Indian puppeteer (1936–2026)

Moozhikkal Pankajakshi (14 March 1936 – 15 July 2026) was an Indian expert in Nokkuvidya pavakali, a form of puppetry. She was awarded her country's fourth highest civilian award, the Padma Shri, in 2020.

== Life and career ==
Pankajakshi Moozhikkal Sivaraman, popularly known as Moozhikkal Pankajakshi Amma, was born on 14 March 1936, at Urulikunnath, Pala, Kottayam district. She dropped out of school midway due to financial difficulties.
Pankajakshiamma started learning Nokkuvidya from her mother Paappiyamma. She who learned Nokkuvidya at the age of eleven, later used to perform it with songs written by her husband after her marriage. A Nokkuvidya Pavakali performer for over 60 years, due to old age, vision loss and memory loss, she stopped performing Nokkuvidya at the age of 72. After that she taught the folk art form to her granddaughter Renjini.

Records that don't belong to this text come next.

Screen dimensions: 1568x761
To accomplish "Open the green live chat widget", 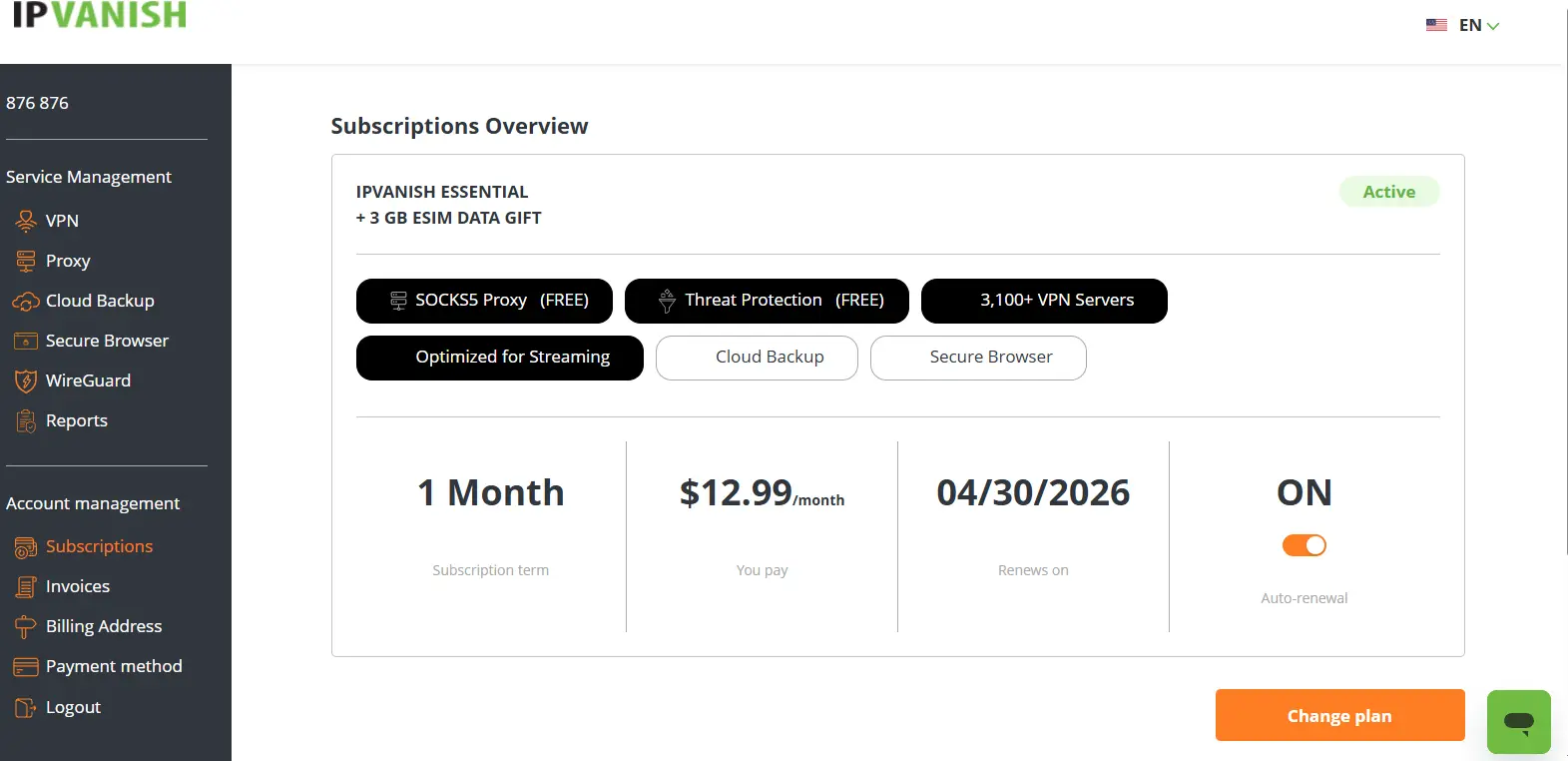I will coord(1518,721).
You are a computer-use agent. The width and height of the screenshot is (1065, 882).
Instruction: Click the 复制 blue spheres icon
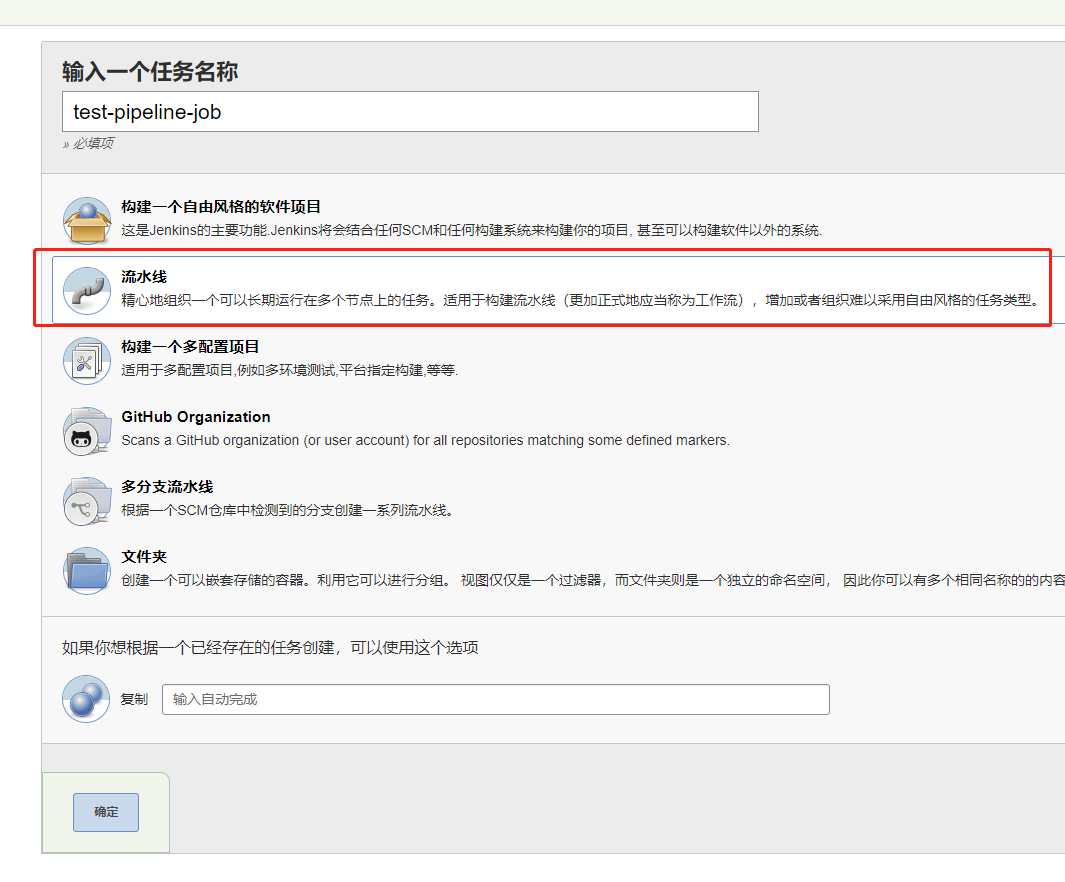[x=86, y=698]
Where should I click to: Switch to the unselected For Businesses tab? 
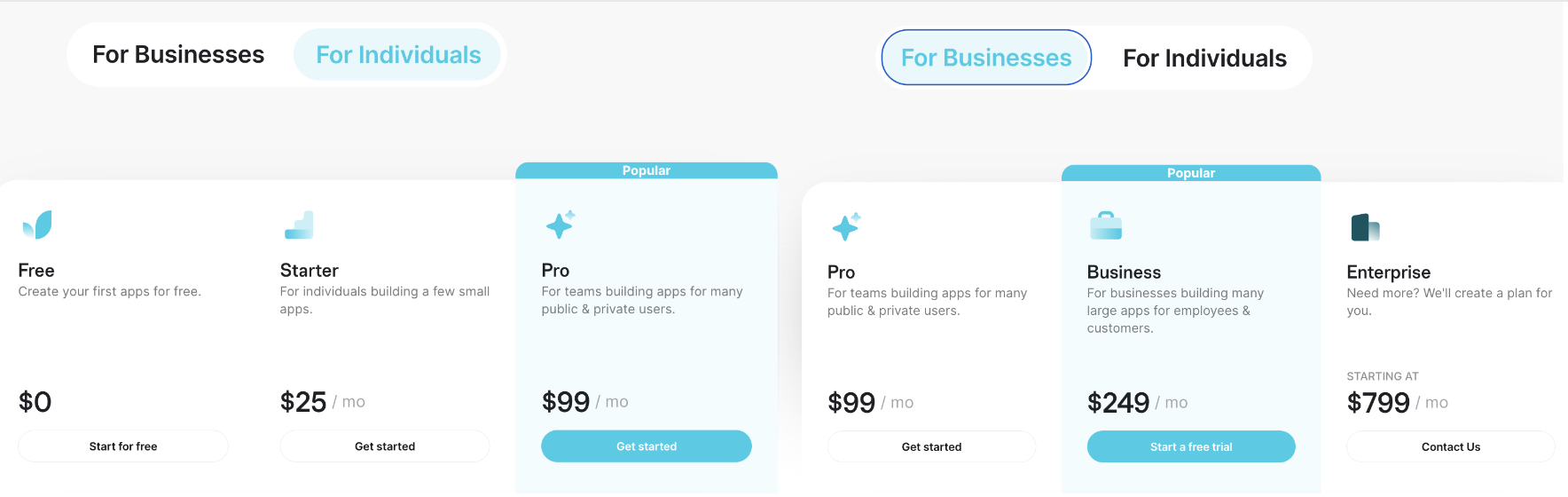(x=178, y=55)
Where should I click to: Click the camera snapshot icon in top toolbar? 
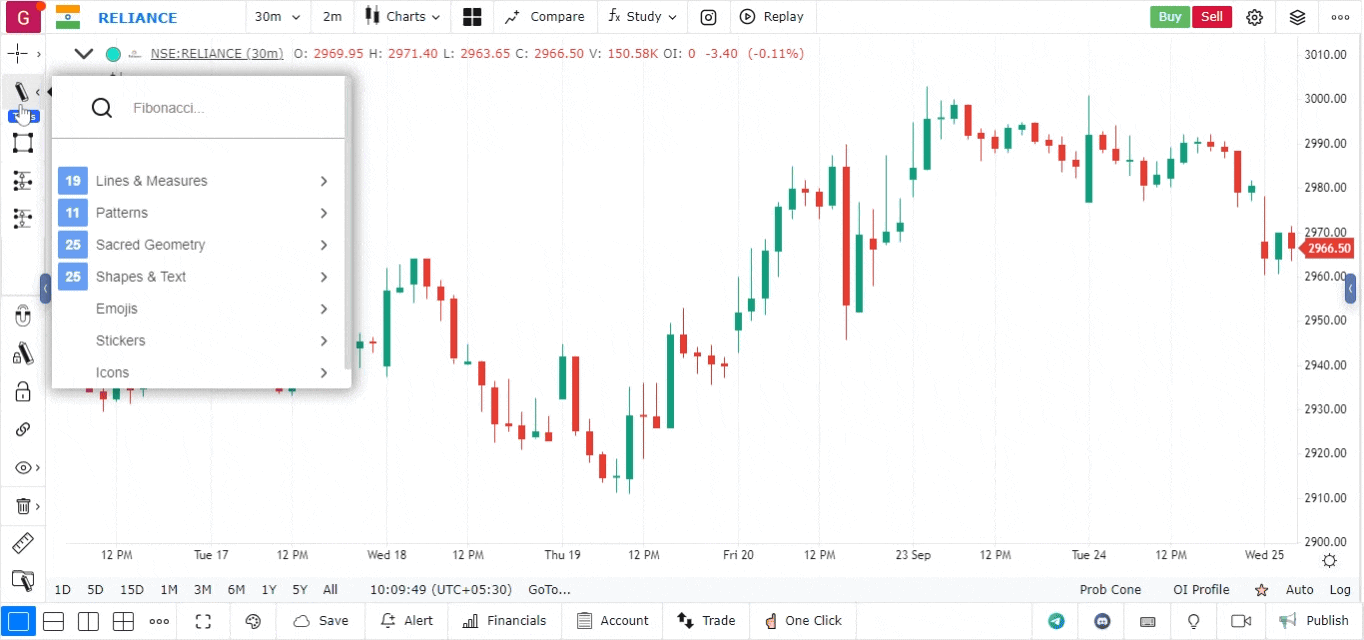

===Personal life and death===
Pankajakshi Amma married Shivarama Panicker of Monippally near Uzhavoor, Kottayam district, at the age of 20. The couple had three children, Vijayan, Radhamani and Shiva. She lived in Monippally with her daughter Radhamani.

Pankajakshi died at a private hospital in Koothattukulam, Kerala, on 15 July 2026, after a prolonged illness related to old age. She was 90.

==Awards and honours==
Pankajakshi received several awards including Padma Shri (2020), India's fourth highest civilian honour and fellowship from Kerala Folklore Academy (2012). In 2008, as part of the Kerala Tourism Festival, she performed at Paris. Apart from this Pankajakshi Amma had performed Nokuvidya in many venues in Kerala and outside Kerala.

==Works on her==
Reshmi Radhakrishnan's documentary film Nokkuvidya, The life of a lone string puppeteer, screened at the International Documentary and Short Film Festival of Kerala, is about Nokkuvidya and its performer Pankajakshi.